(Records from a dataset)
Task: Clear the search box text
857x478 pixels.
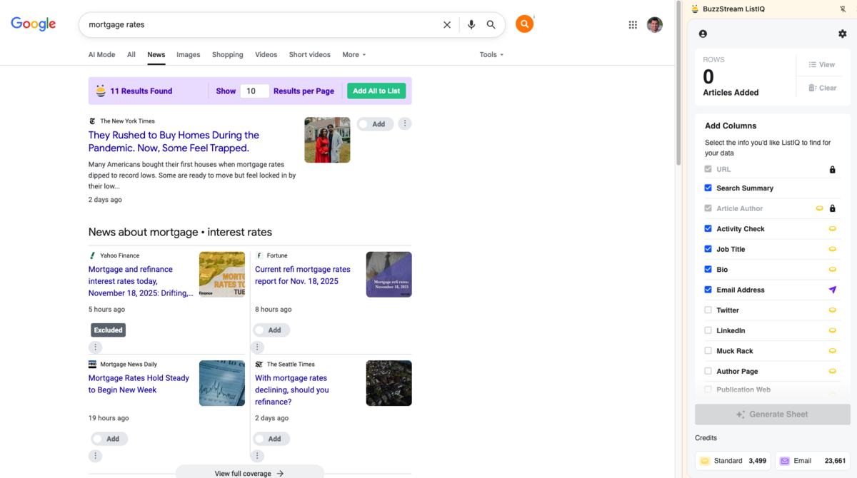Action: coord(447,25)
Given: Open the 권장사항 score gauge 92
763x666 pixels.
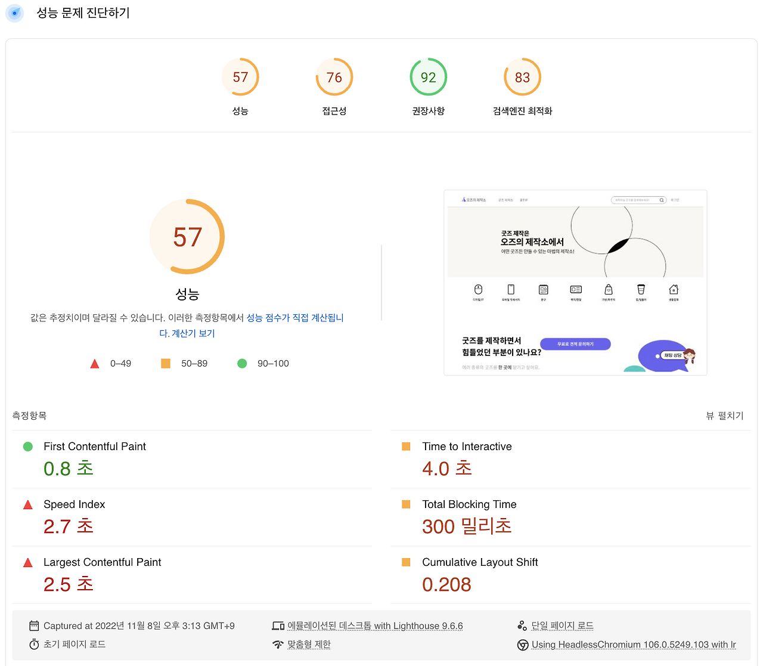Looking at the screenshot, I should [x=429, y=78].
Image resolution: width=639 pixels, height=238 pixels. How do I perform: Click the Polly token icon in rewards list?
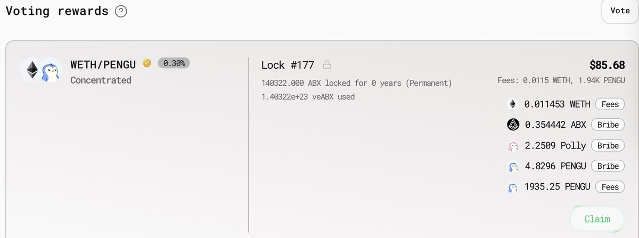[513, 145]
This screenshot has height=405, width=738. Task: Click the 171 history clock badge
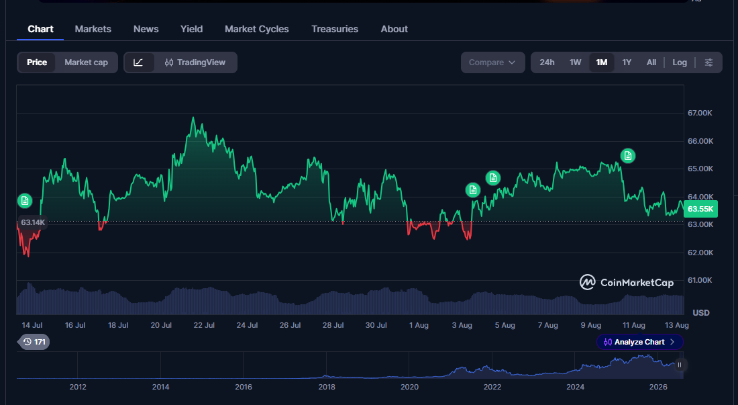pos(34,342)
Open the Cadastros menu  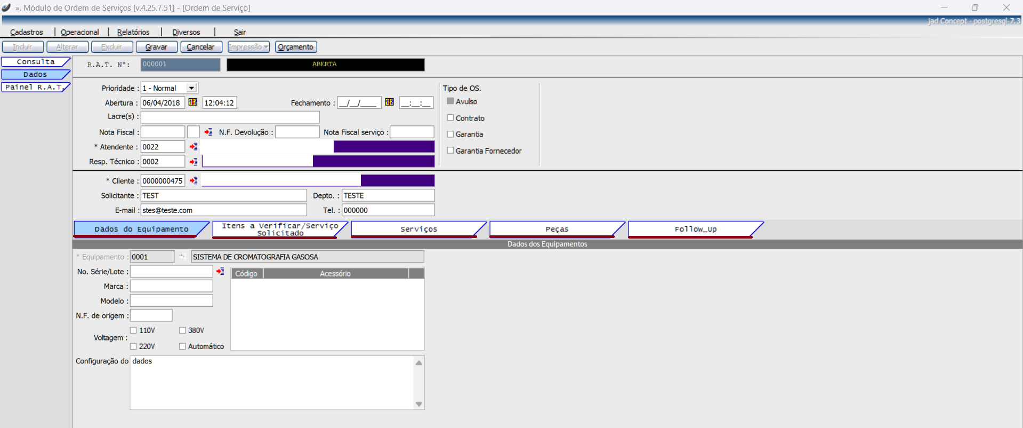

Exercise requirements: The records above are to be duplicated exactly, pictures left out.

Exercise result:
Task: Clear the search box text
857x478 pixels.
Action: coord(447,25)
Given: Open the 권장사항 score gauge 92
763x666 pixels.
Looking at the screenshot, I should [x=429, y=78].
Image resolution: width=639 pixels, height=238 pixels. How do I perform: Click the Polly token icon in rewards list?
[513, 145]
This screenshot has height=405, width=738. Task: Click the 171 history clock badge
pos(34,342)
Open the Cadastros menu  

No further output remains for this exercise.